State defends $300,000 no-bid contract with Dunleavy friend named to judicial council

The Dunleavy administration says that attorney John W. Wood, who is getting $300 an hour as a Dunleavy consultant, can serve on the Alaska Judicial Council despite the ban in the Alaska Constitution that says council members may not have a “position of profit” with the state.

Alaskans for Fair Courts has filed a lawsuit challenging his appointment.

The attorney general’s office says that Wood “may receive compensation,” a strange choice of words because he is getting $300 an hour.

Dunleavy has given Wood, a 79-year-old former employee of Dunleavy’s, a series of no-bid consulting contracts since 2019 with total potential compensation of about $900,000.

Here is Wood’s latest contract.

He is to be paid up to $300,000 over the next two years to negotiate union contracts and do other work that is often assigned to attorneys.

Attorney General Tregarrick Taylor’s office says that the constitutional ban on holding a state position of profit can be ignored in Wood’s case because other members of the Alaska Judicial Council also have state contracts.

Two wrongs make a right, according to Tregarrick.

“Mr. Wood’s contracts with the state do not render him ineligible for appointment any more than other members of the Alaska Judicial Council with contracts under which they are entitled to payment by the state,” wrote attorneys Claire Keneally and Robert Kutchin on Taylor’s behalf.

This legal reasoning would not be out of place in the third grade, where a child breaking the rules will defend himself by claiming that the other kid did the same thing and got away with it.

Arcticle IV, Section 8 of the Constitution says in part: “No member of the judicial council, except the chief justice, may hold any other office or position of profit under the United States or the State.”

If any other members of the Alaska Judicial Council have a position of profit with the state government, those contracts should be cancelled right away.

But Wood has refused to give up his $300-per-hour gig with Dunleavy. He says his $300,000 contract is not a position of profit since he is not a state employee.

Wood has occupied the equivalent of a fulltime state job for the entire Dunleavy administration. In the last year he has made more than $165,000.

His contract is one of two main reasons why he is ineligible to be on the council.

The second reason is that Wood is an attorney and the position to which he was appointed is for someone who is not an attorney. The Alaska Constitution is clear on that point.

Taylor’s office, which is representing Wood so he doesn’t have to hire his own attorney, denies that Wood is an attorney, which makes him a non-attorney.

As a non-attorney, Wood is eligible to fill a seat designated for people who are not attorneys, according to Taylor.

This analysis is also worthy of a third grader. Wood is listed by the Alaska Bar Association as a “suspended attorney,” so he is an attorney.

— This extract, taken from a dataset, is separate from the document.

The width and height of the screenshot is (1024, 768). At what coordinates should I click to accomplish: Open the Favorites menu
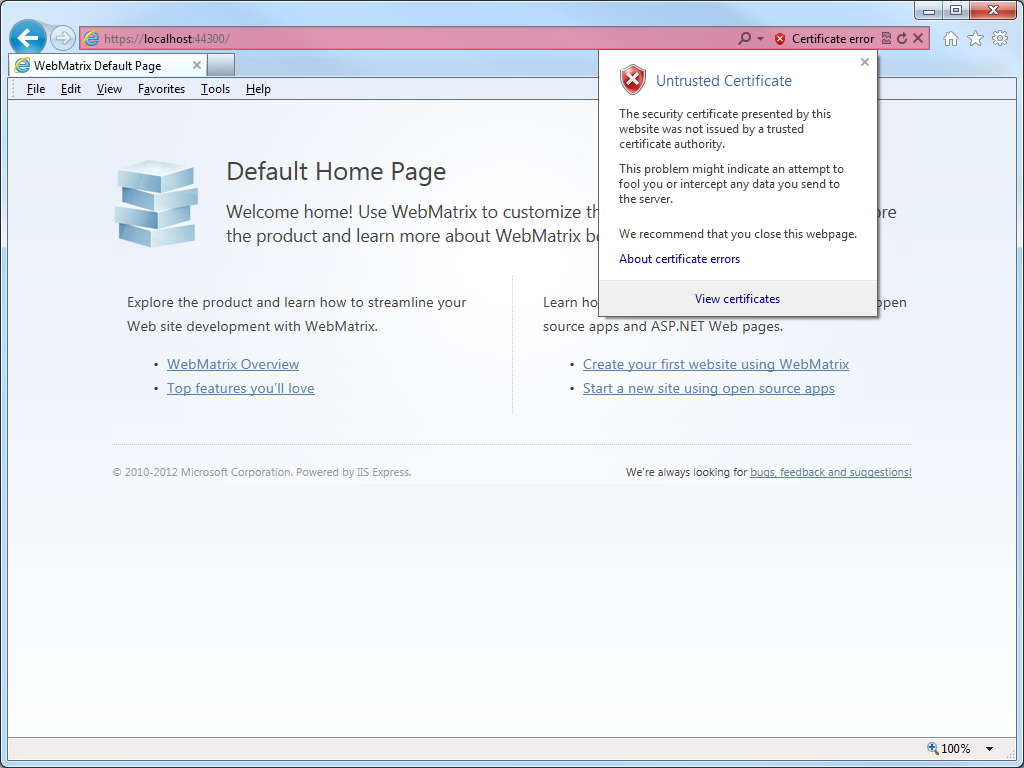tap(161, 89)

He was admitted to the bar on May 1, 1972. When Dunleavy appointed Wood to the fish board in 2019, he submitted a resume that would lead any reader to believe he was an attorney, not a suspended attorney or a former attorney. In the legislative minutes of his confirmation hearing, he was listed as “John Wood Esq.”

Here is his resume.

On Feb. 10, 1995, the Alaska Supreme Court publicly censured Wood, following his 1993 conviction in federal court for failing to file his federal taxes in 1987. He said he closed his office in 1995.

“Wood agreed to discipline by consent under Bar Rule 22(h) for engaging in conduct that adversely reflected on his fitness to practice law,” the bar association says in its account of the censure. He was suspended in 2000 for not paying his dues.